That's a pretty cool video. Wouldn't it be nice to go and work there for a year or so to learn the process? I still haven't touched the two that I have. I gave them a seconds thought last week when I stumbled on them while digging for something else but I still haven't gotten around to working on them yet. As soon as I finish here I will go down and cut a sliver off so I can take it in to the refiner later this coming week and find out what metal or alloy the honeycomb is made of. When processing cats I usually try to do one at a time and I leave them whole. Would it be a bad idea to section the metallic ones off and place pieces in with whole cats? I had also considered cutting it down and just keep digesting in HCl until there was just residue left but to me that doesn't make much more sense than using nitric to recover the gold from gold plated jewelry. using the hammermill idea made sense and I have access to a large one but that's just it, it's a large one. Having seen it in operation I don't know that running just 1 cat through it would be feasible. I mean, it would grind it to shreds to be sure but the bin that catches the fines is like 4X3X2 and that would have to cleaned meticuously before hand and after for a very little bit of material. Hammermills also generate a great deal of dust that escapes unless you have a blower on them and the one I rent does not so I would suffer more losses there on top of what I'll lose on my own. So I think I'll just run a bit in this week and see what the x-ray shows and I'll let you know how that turns out. Sneaking them in to other recoveries in small quantities seems to make the most sense for me at this point with the few that I have. Cats were never something I wanted to do large scale so I know I won't be running into a whole lot of them. On the other hand, I never know what tomorrow will bring and it would not be a disadvantage to know how to handle that type of scrap by itself. Like you though, they probably won't get messed with as a whole until I feel ambitious enough to tackle it. I will make it a point though to get a sample scanned this week and get back to you about the results. maybe if we keep taking one step at time when we do get ambitious we'll have have plenty of knowledge to help back us up.


----------



## KCGreg (Dec 29, 2009)

I took a sliver (weighs approximately 1 gram) of that converter in this morning and it came back with the following metals:
68.51% Iron
15.85% Chromium
4.67% Lanthanum
3.06% Cerium
2.48% Neodymium
2.24% Zirconium
1.26% Manganese
.98% Praseodymium
.85% Platinum
.059% Rhodium
That's an awful lot of iron and very little PGM's, I know enough to know I don't know how to handle it, so for me, I think these will just have to sit.


----------



## Lou (Dec 29, 2009)

That's not too bad!

At your numbers, that's 8.5 g of Pt per kilogram. I could reclaim that all day and make a killing.

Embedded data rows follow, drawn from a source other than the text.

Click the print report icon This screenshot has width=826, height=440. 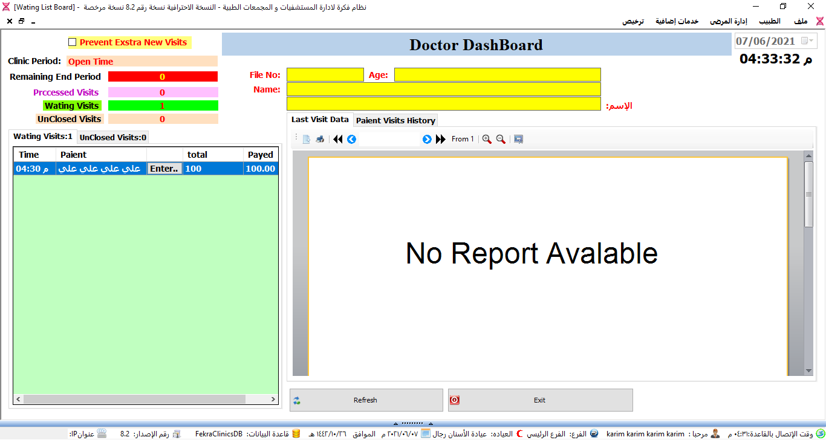320,139
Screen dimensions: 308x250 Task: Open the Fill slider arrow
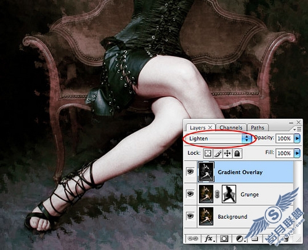click(297, 153)
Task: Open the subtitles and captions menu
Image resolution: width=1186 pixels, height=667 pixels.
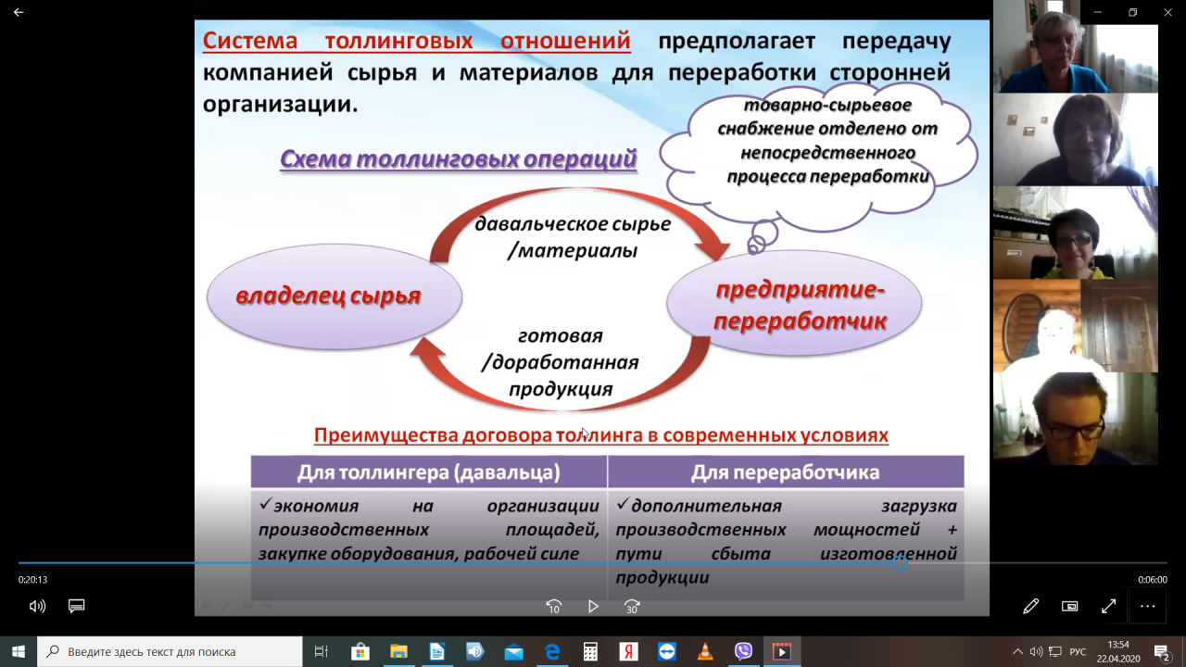Action: 77,606
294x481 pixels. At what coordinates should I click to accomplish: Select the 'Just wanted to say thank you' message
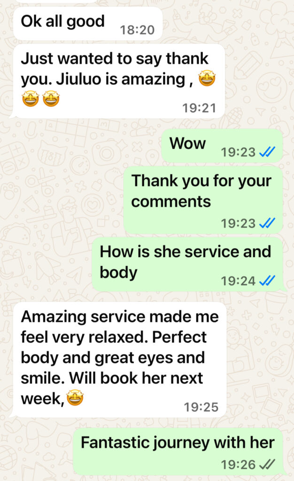(x=118, y=81)
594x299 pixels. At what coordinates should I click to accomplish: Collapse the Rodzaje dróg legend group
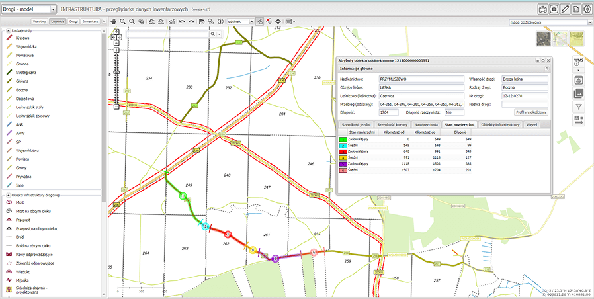pyautogui.click(x=7, y=31)
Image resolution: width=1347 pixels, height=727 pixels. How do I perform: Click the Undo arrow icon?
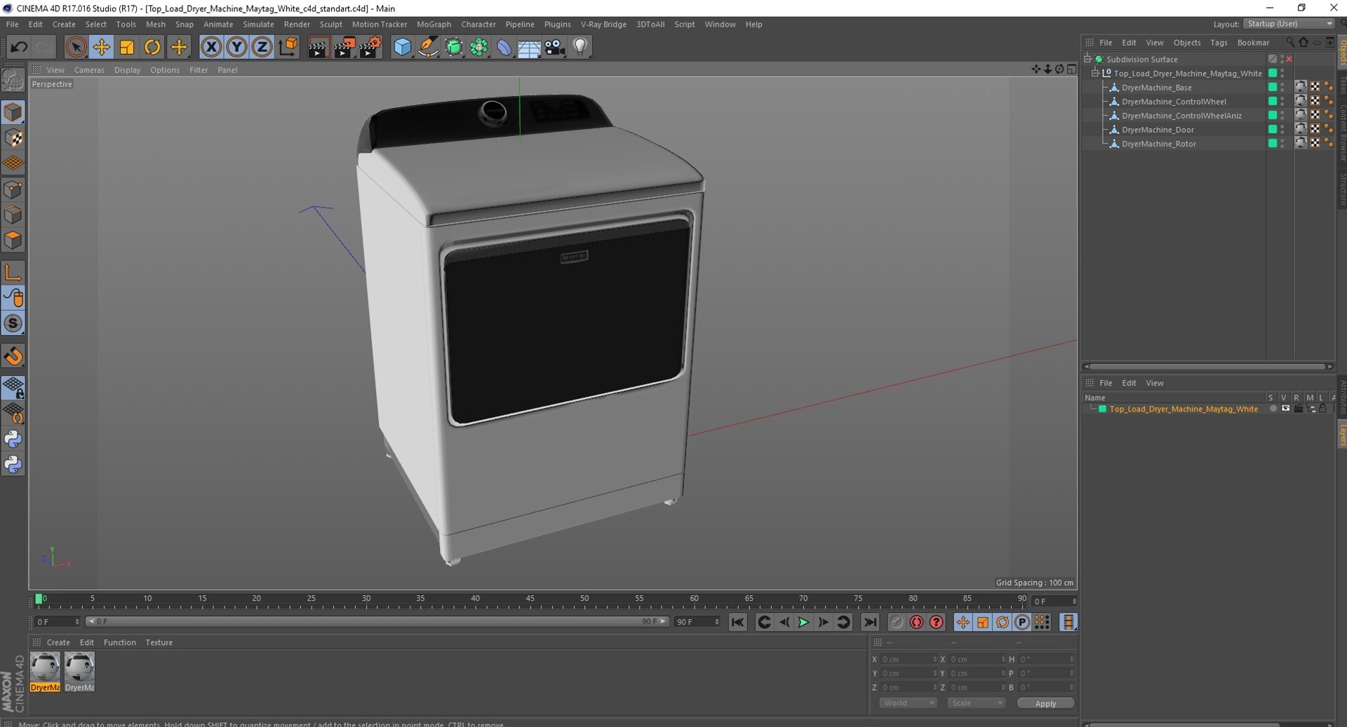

*Are you sure it wasn't 0.085 %?*


----------



## KCGreg (Dec 30, 2009)

No, I just double checked, it reads .852% Pt. and .059%Rh. I have two of them I bought from the same guy, not sure if they came off the same car or not. If you're numbers are right, that is a fair amount of platinum, how would you handle this particular type of converter?


----------



## markqf1 (Dec 30, 2009)

There's no way that a 2.2 gram converter has 8gm of pt.
Even if it's a diesel.
Sorry to be skeptical, ... there is a flaw in the data somewhere.

Mark


----------



## goldsilverpro (Dec 30, 2009)

> I took a sliver (weighs approximately 1 gram) of that converter in this morning and it came back with the following metals:


Lou and the others are right - .85% for Pt is absurd.

A "sliver" of this material, which is horribly non-homogeneous, would be a very inadequate sample for the Pt and Rh. For the other constituents, it is probably reasonably accurate, since they make up the base metal alloy. It sounds like the analysis was done with x-ray equipment. If so, the results would be worthless for anything that was not part of the alloy, such as the Pt or Rh. I haven't read the patents but, like the ceramic type, I'm sure they are just sitting on the surface as a coating and are the first things the x-rays detect. In this case, I can understand how you could get huge numbers for Pt and probably Rh. Here again, unless the material is homogeneous, with the Pt and Rh as part of the alloy, any direct results by X-ray would have *zero* quantitative value.


----------



## jimdoc (Dec 30, 2009)

I agree, the values seem to be in the wash coat. Most of what I read they shred the material to get the wash coat to fall off, then it is collected. You can't do that with monolith honeycomb or beads because they would just crumble to powder along with the coating of PGMs. Getting the wash coat to fall off the foil or wire seems to be the best way to go with these. Maybe some type of vibration set up would work to get the coating to come loose, and drop off.
Jim


----------



## Lou (Dec 30, 2009)

As I've said time and time again... x-ray analysis is damn near worthless unless you have a nice smooth surface that isn't oxidized or plated or this or that. As Chris and I have both said, sample preparation is key--if the sample is not representative of the whole lot, then you're going to get results that are not realistic, or even useful.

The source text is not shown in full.